Peabody in trouble again – what does it mean for Australian operations?


Peabody Energy was for a very long time the largest publicly-listed coal mining company in the world, and traces its history back to 1883. It was largest in terms of market valuation rather than annual production (where the award would go to the state-owned Coal India). But in late November the market value of the US-based company was just US$134 million, and the company has given formal notice that it may have to enter bankruptcy-protection (Chapter 11 proceedings under US law).

So what went wrong and what does it mean for the company’s substantial Australian operations?

On 9 November Peabody announced its third quarter results, showing a loss of US$1.6 billion for the nine months to end-September on revenue of US$2.15 billion. (Much but not all of the loss is due the one-off impact associated with the North Goonyella mine fire in Australia.) It stated that it would be likely to be unable to meet the terms of its borrowings and so could be forced into bankruptcy unless it can reach new deals with its lenders.

This would be the second time in just five years that Peabody has entered bankruptcy proceedings. And in the USA it is far from alone in going bankrupt or near-bankrupt. Many big names in US coal have followed a similar path in the last several years – Arch, Murray, Alpha, Walter Energy, Patriot Coal, Westmoreland and many more.

What is going on is that the US coal industry is in major decline. Production peaked in 2011 at almost 1.1 billion tonnes. By 2019 the figure was 706 million tonnes, a level last seen in about 1978. Employment is also in major decline – from almost 90,000 in 2011 to just over 50,000 in 2019.

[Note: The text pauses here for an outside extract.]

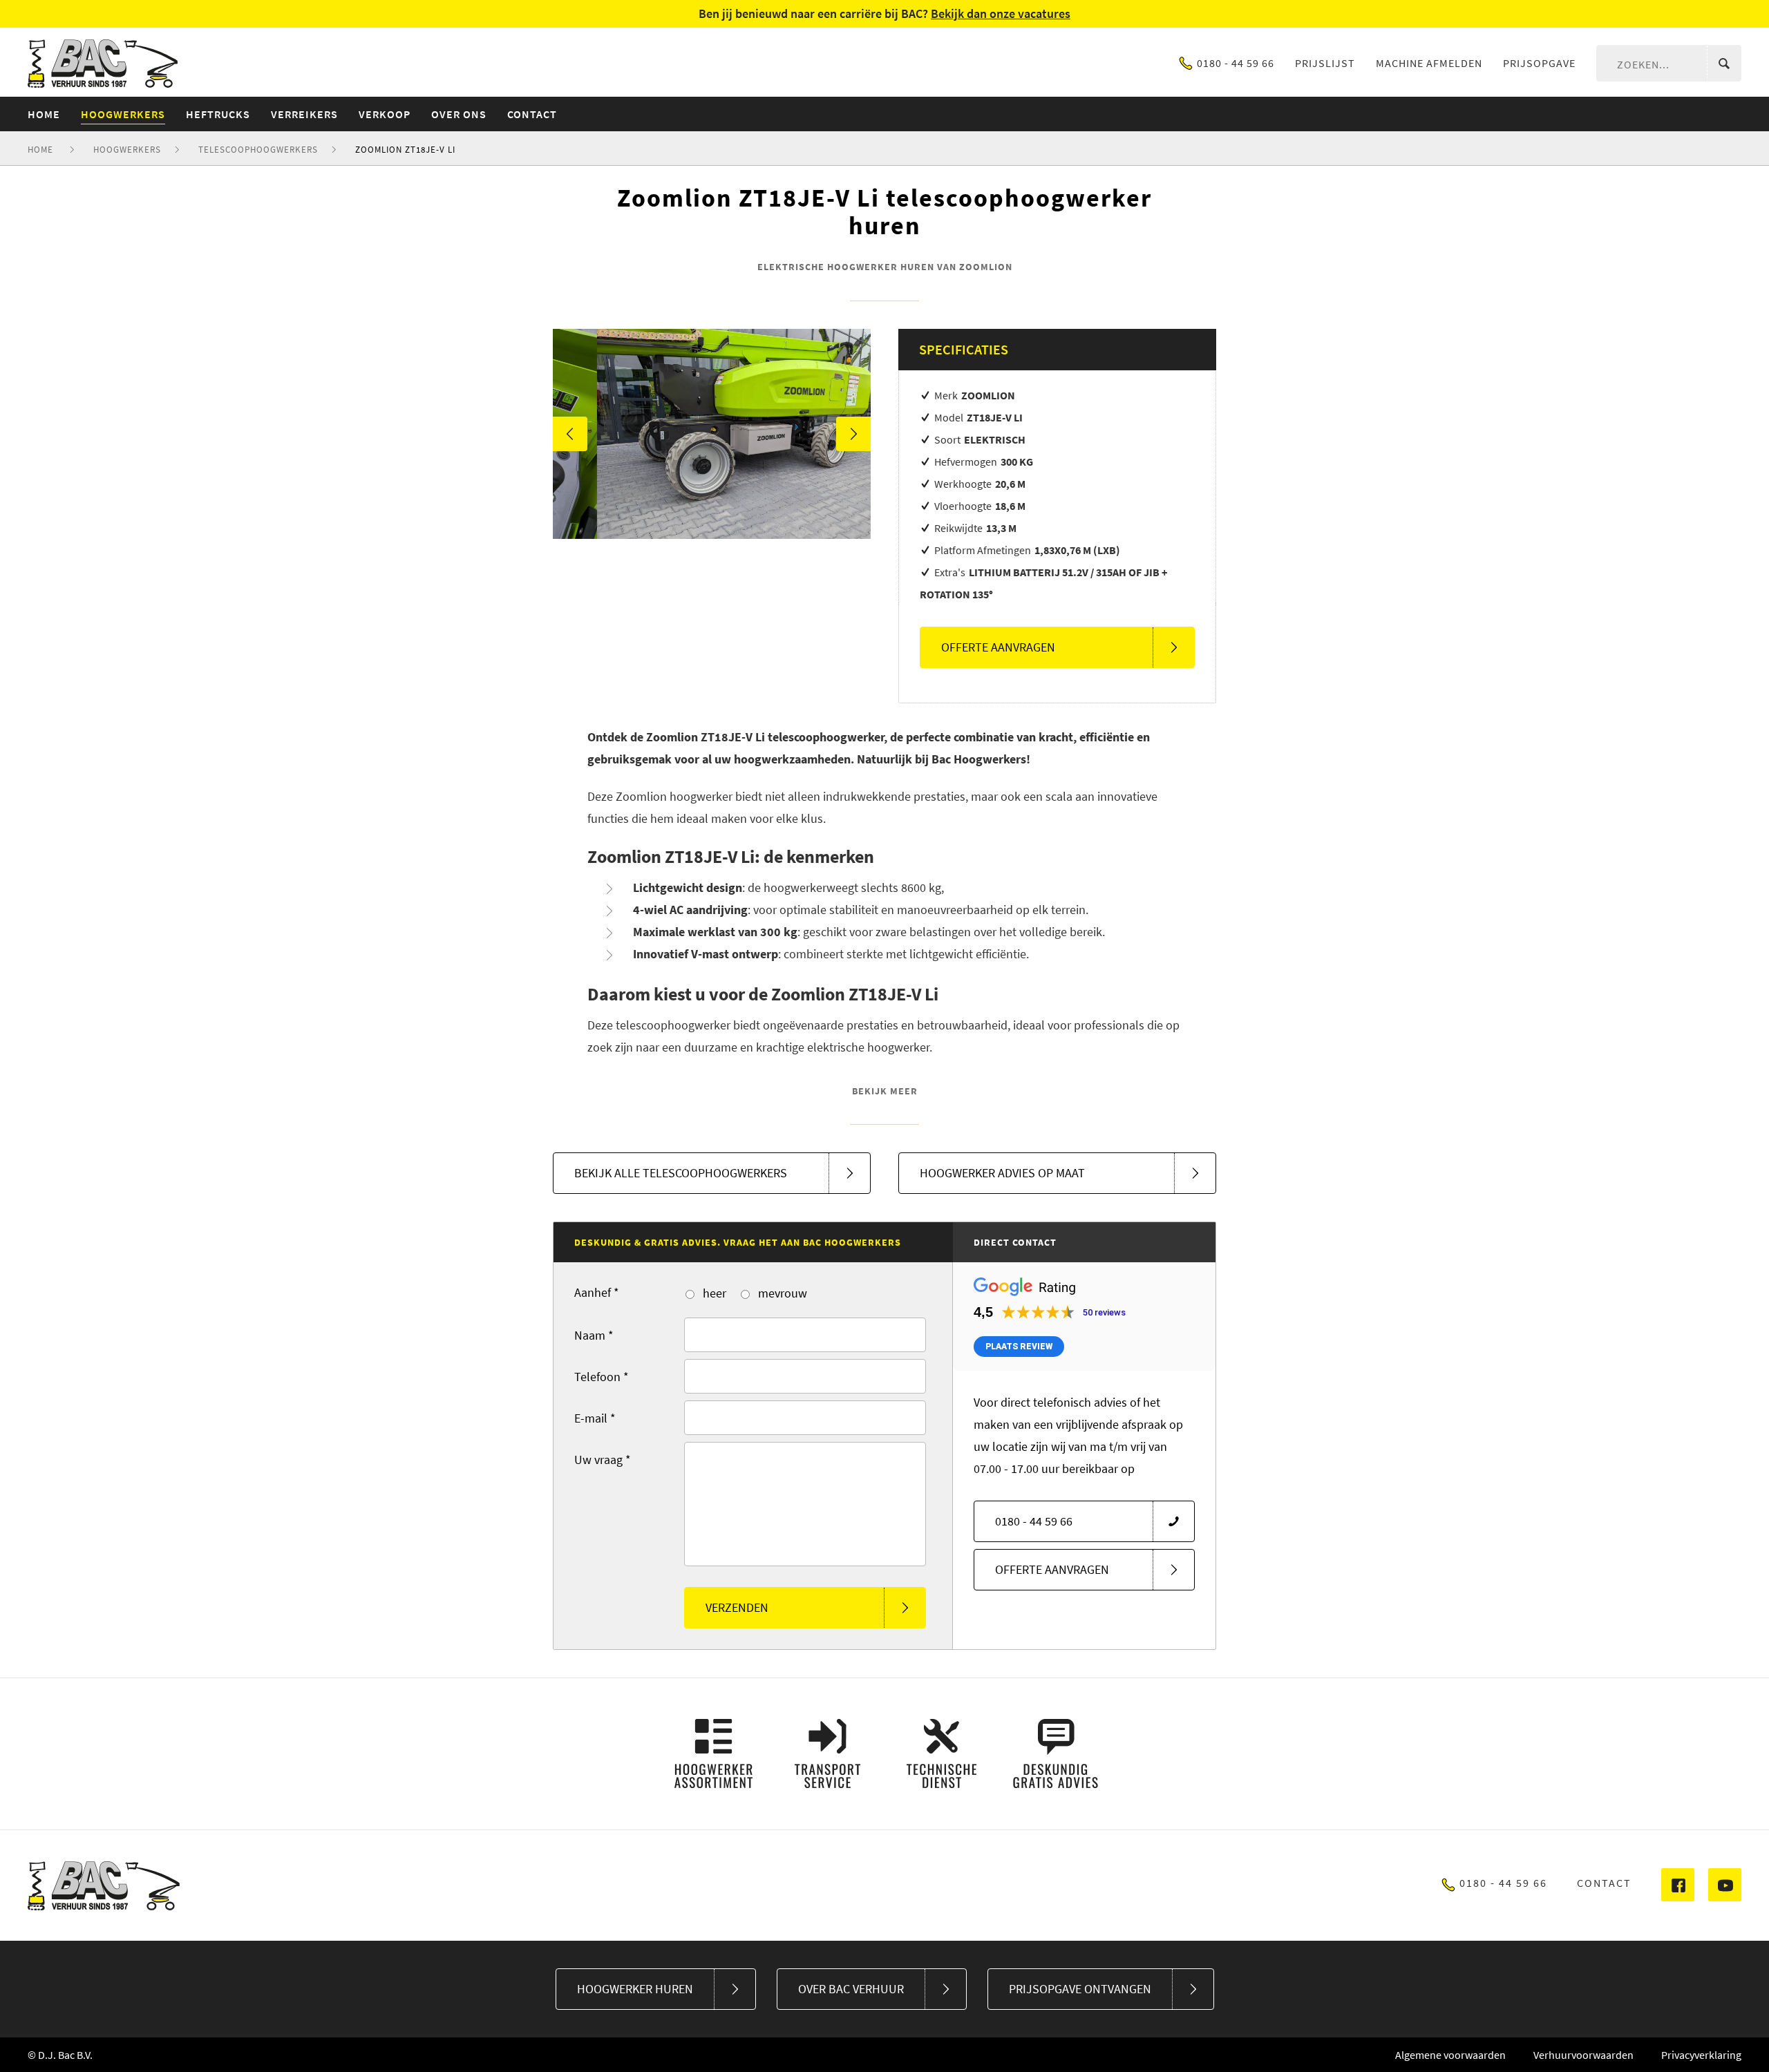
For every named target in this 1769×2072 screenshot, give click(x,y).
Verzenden (737, 1607)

The principal cause has been cheap gas (from fracking) replacing coal in power generation, with coal’s share of power supply dropping from over 50% in 2005 to 20% in early 2020. Early 2020 also saw the share of renewable energy surpass coal-fired electricity. As renewables continue to fall in price, more coal power and coal supply will be forced out.

This occurred before Donald Trump became President and barely halted on his watch despite his claims to back coal. Coal plant retirements fell to under 10 Gigawatts per year in 2016 and 2017, but rose again to around 15GW in 2018 and 2019. 2020 will be even worse for coal and while there may be a small post-pandemic boost in 2021, there is no one who does not see US coal in permanent decline.

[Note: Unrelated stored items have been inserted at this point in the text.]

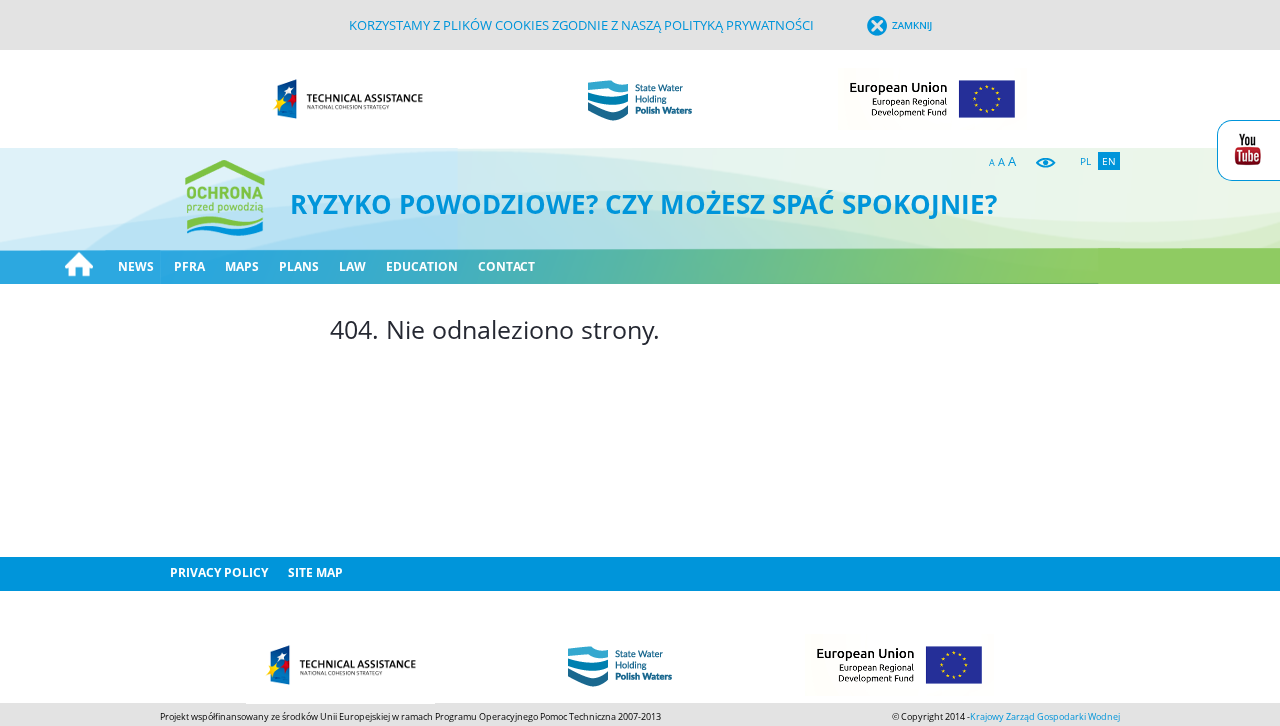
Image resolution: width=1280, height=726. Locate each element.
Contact (506, 266)
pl (1085, 161)
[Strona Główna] (79, 267)
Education (422, 266)
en (1109, 161)
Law (352, 266)
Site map (315, 572)
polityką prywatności (739, 25)
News (136, 266)
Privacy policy (219, 572)
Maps (242, 266)
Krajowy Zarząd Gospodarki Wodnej (1045, 716)
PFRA (189, 266)
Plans (299, 266)
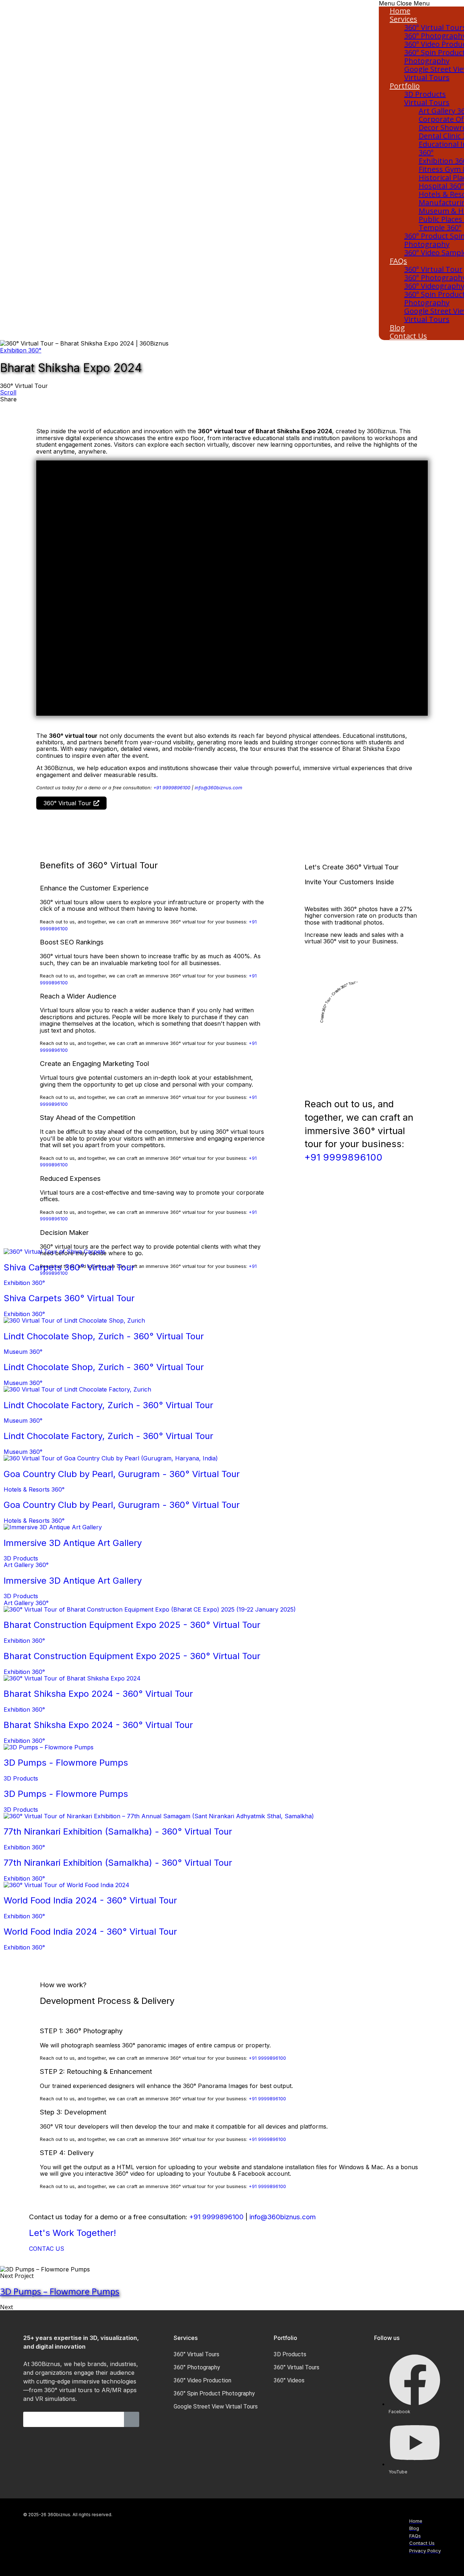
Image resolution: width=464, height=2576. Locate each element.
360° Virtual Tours (196, 2354)
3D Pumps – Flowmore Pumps (59, 2291)
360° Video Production (202, 2380)
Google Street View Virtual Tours (216, 2406)
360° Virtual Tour (433, 269)
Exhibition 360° (20, 350)
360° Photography (197, 2367)
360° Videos (289, 2380)
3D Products (425, 94)
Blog (397, 327)
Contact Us (408, 336)
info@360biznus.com (218, 787)
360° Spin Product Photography (214, 2393)
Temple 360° (440, 227)
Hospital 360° (441, 186)
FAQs (398, 261)
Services (403, 19)
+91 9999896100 (171, 787)
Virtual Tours (427, 102)
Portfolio (405, 86)
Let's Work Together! (72, 2233)
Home (400, 11)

The situation in Australia is different – most coal production is exported rather than used domestically, so the already-evident decline in coal power generation has had less impact due to continuing growth in Asian markets.

Back in 2016 when Peabody had its first bankruptcy proceedings, the Australian operations were largely sheltered from it. At that time, Australian coal was actually recovering from price declines since the end of the Resources Boom in 2012 and commencing a mini-boom that was to last until mid-2019.

This time it’s different, as the end-2019 decline continues into 2020 and has been exacerbated (though not greatly) by the pandemic. The job losses during the pandemic so far have been modest, but Peabody mines such as Coppabella, Wambo and Metropolitan have been prominent.

It seems the Wilpinjong mine is the most profitable of Peabody’s operations, and corporate restructuring is occurring so that some debt can be secured against just that mine. The history in Australia with respect to coal companies going broke is that some other investor tends to buy them and, with a lower capital cost, they are profitable again.

But that does depend on where investors think international coal markets are heading (too big story for this article) and, for smaller investors, their capacity to raise finance for coal mining. Not only are many financial institutions becoming reluctant to finance coal mining, but providers of essential business insurance are also becoming more hesitant.

Overall Peabody’s Australian mines remain in a better situation than the US mines, but it remains to be seen what consequences Peabody’s troubles in its home base will cause.